Mientras avanzábamos por la carretera nos imaginamos cómo sería pasar un invierno en aquellas tierras. El invierno podía influir en la psicología de la gente y directamente en su ánimo. La oscuridad sería casi permanente, el frío, intenso, la nieve el mejor compañero en las calles y caminos. La sensación de noche sin tregua podía ser abrumadora.
-Cuentan que la gente que viene de fuera se acaba acostumbrando -comenté con Jose, y pensé qué remedio había- pero no sé si me podría adaptar a tantos días sin sol, al previsible aislamiento al estar condicionado por el tiempo. Creo que me acobardaría por sus inclemencias.

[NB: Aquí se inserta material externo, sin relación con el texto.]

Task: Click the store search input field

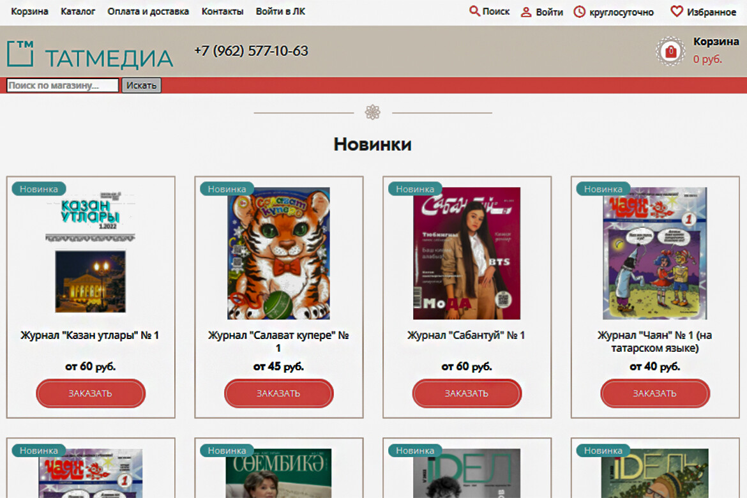Action: point(63,86)
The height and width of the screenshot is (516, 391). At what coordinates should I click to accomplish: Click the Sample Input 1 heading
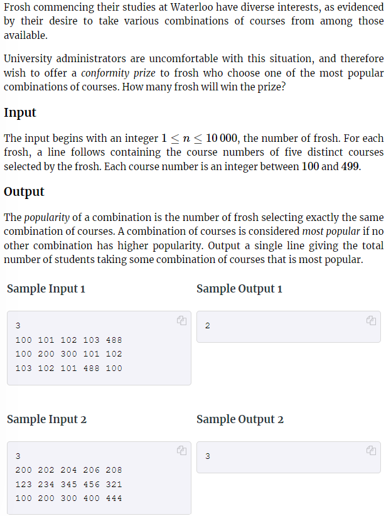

Recuerdo algún invierno en Madrid más lluvioso de lo normal y el sentimiento de estar encarcelado. Me deprimía sin las caricias del sol, sin la luz que penetraba por los ventanales. No me apetecía salir a la calle, quedar con gente, socializar, en definitiva. Quizá porque me quedaba la esperanza de ese cambio inmediato en el tiempo, de que el sol era un compañero vibrante y permanente para los españoles. En Islandia, esa esperanza era más remota y se trasladaba quizá al final de la estación, como expresaba uno de los personajes que La sombra del miedo, de Ragnar Jonasson: “A veces, en primavera, te despiertas con la niebla envolviendo el fiordo de tal modo que ni siquiera ves el mar y, a lo sumo, logras distinguir uno o dos picos de montaña como flotando en el aire. Luego, de repente, se despeja y asoma el sol. Cuando hayas experimentado un día así, nunca más querrás mudarte”.